>> begin DATA
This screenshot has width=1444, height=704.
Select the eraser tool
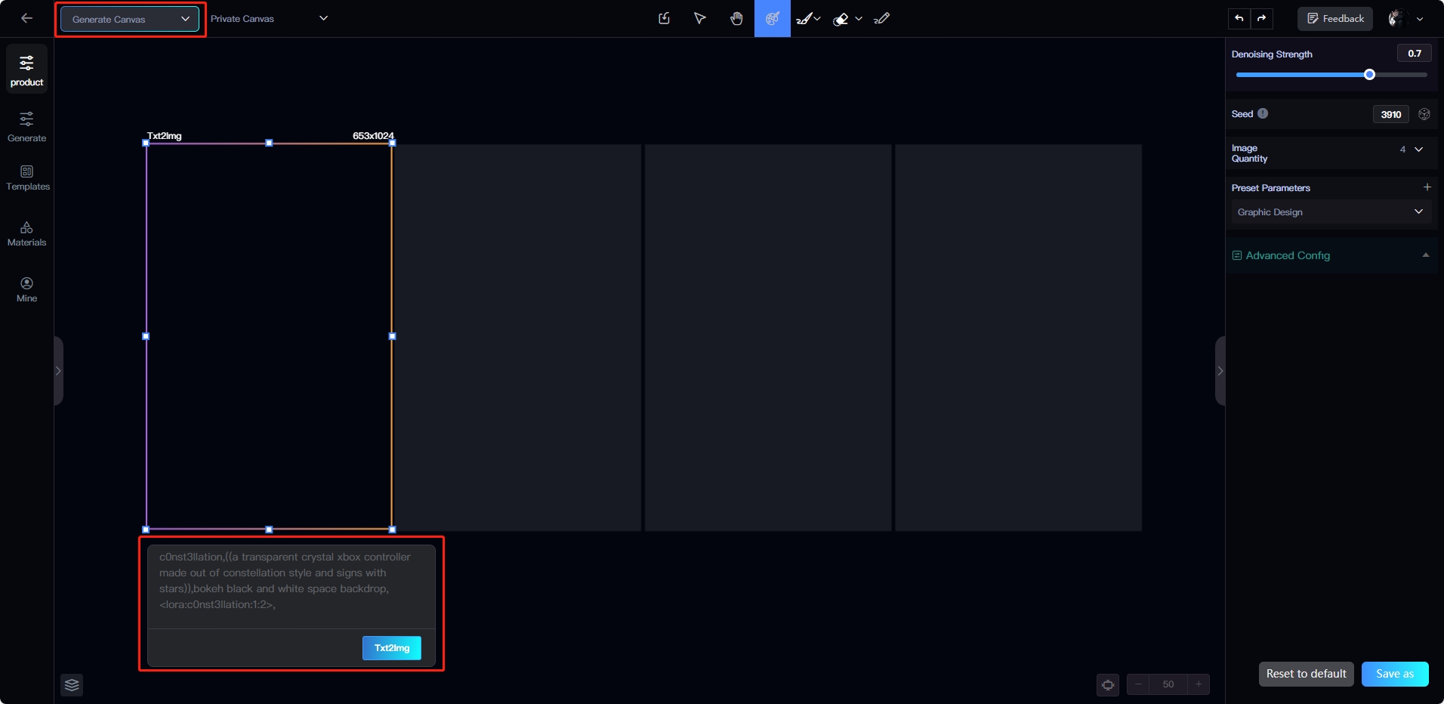(x=841, y=20)
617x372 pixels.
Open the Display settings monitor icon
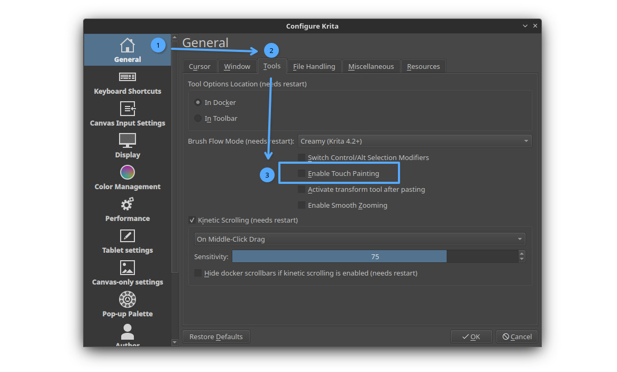[128, 140]
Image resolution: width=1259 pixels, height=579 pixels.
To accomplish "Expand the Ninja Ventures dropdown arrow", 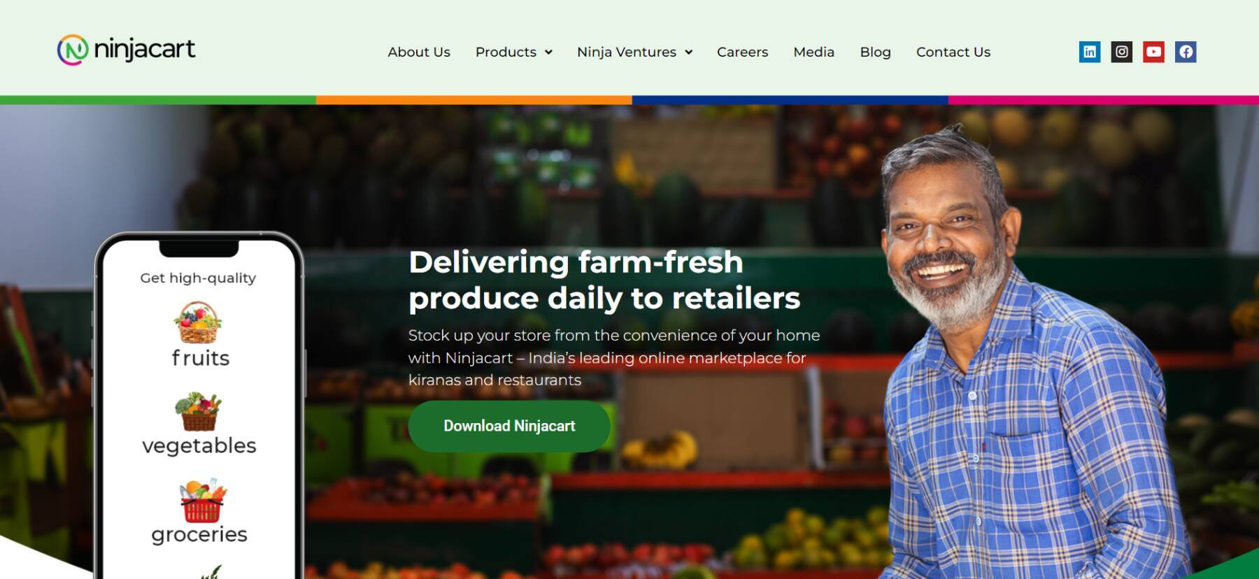I will 689,52.
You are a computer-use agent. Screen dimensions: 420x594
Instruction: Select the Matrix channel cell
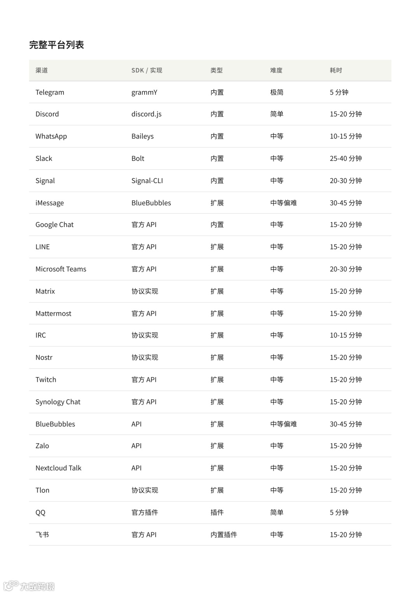click(x=45, y=291)
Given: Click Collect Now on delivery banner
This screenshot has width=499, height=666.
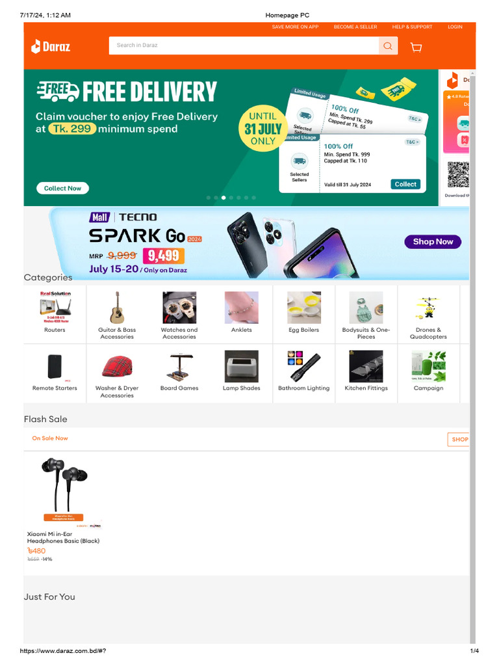Looking at the screenshot, I should point(62,188).
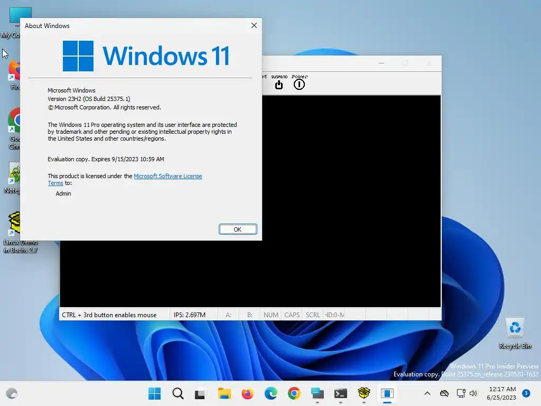Image resolution: width=541 pixels, height=406 pixels.
Task: Open the Microsoft Software License Terms link
Action: [x=125, y=180]
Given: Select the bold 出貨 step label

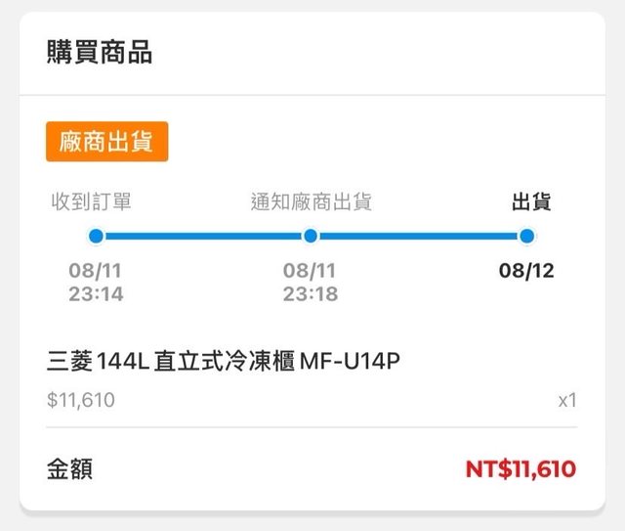Looking at the screenshot, I should (531, 202).
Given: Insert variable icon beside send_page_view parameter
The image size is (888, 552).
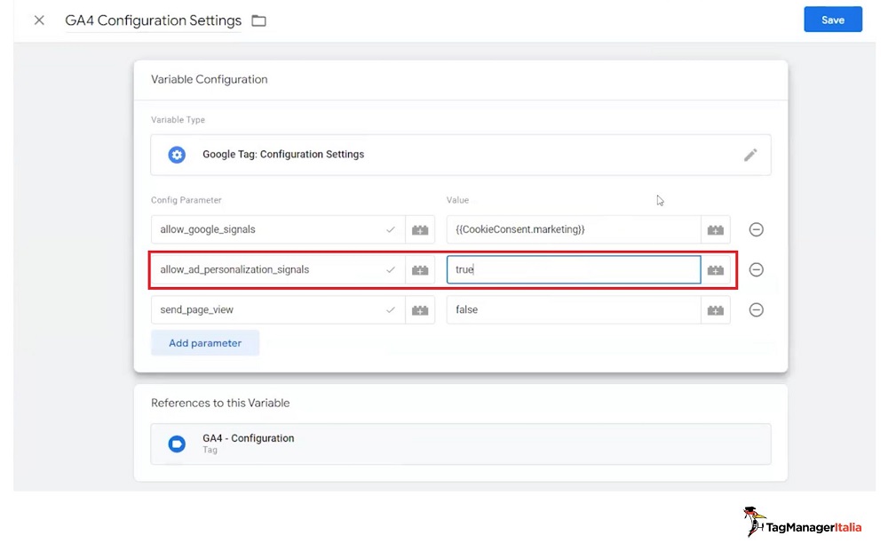Looking at the screenshot, I should click(x=420, y=310).
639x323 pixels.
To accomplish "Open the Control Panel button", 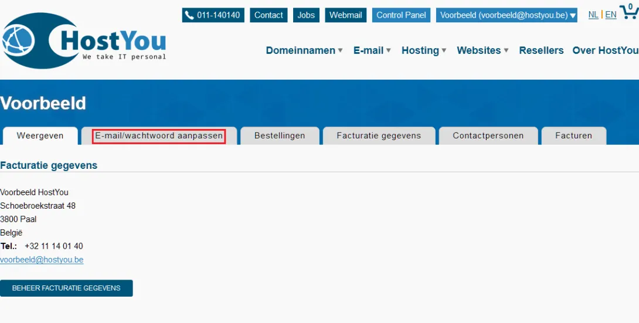I will (402, 15).
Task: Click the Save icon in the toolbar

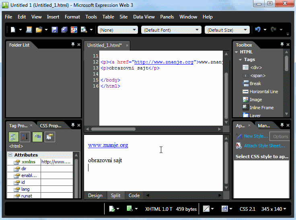Action: point(54,30)
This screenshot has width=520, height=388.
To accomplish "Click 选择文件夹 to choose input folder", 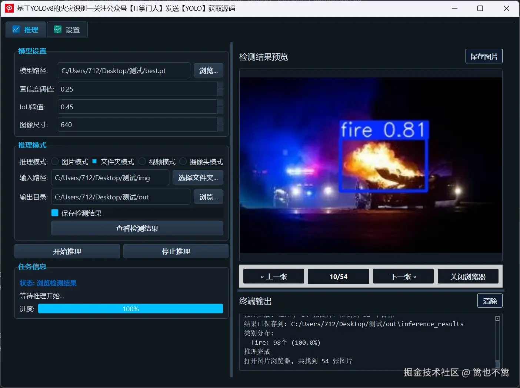I will (198, 178).
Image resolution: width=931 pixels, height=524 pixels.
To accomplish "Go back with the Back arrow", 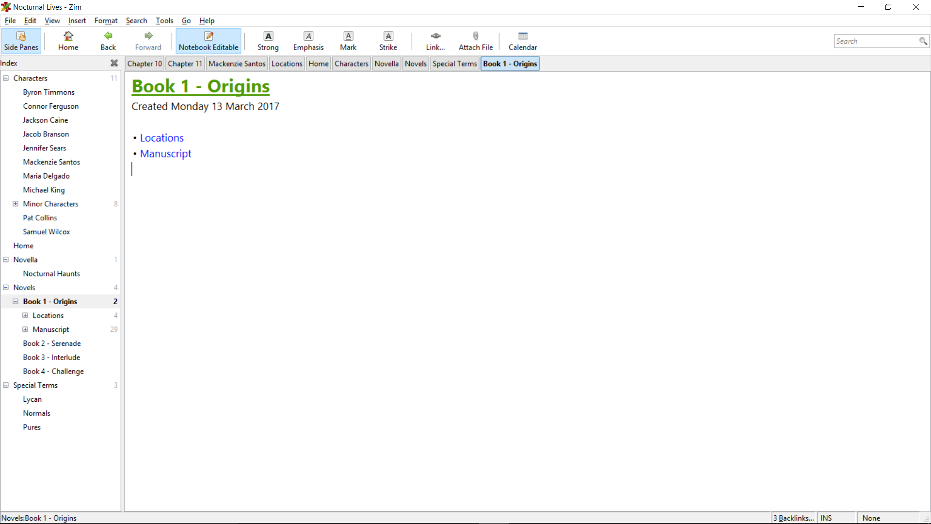I will click(108, 41).
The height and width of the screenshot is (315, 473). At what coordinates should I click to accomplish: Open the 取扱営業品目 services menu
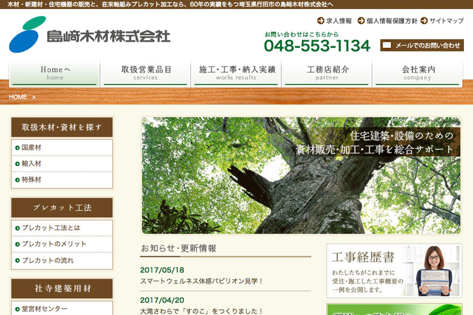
>> end DATA
**SET TASK:**
Rewrite the lines from the line containing "Given: Select the bold 出貨 step label" through the line containing "Looking at the screenshot, I should click(x=420, y=310)." as a numbered list, skipping blank lines. Leave the pictures out.

**ANSWER TO THE PROBLEM:**
1. Given: Select the bold 出貨 step label
2. Looking at the screenshot, I should (531, 202).
3. Given: Insert variable icon beside send_page_view parameter
4. The image size is (888, 552).
5. Looking at the screenshot, I should click(x=420, y=310).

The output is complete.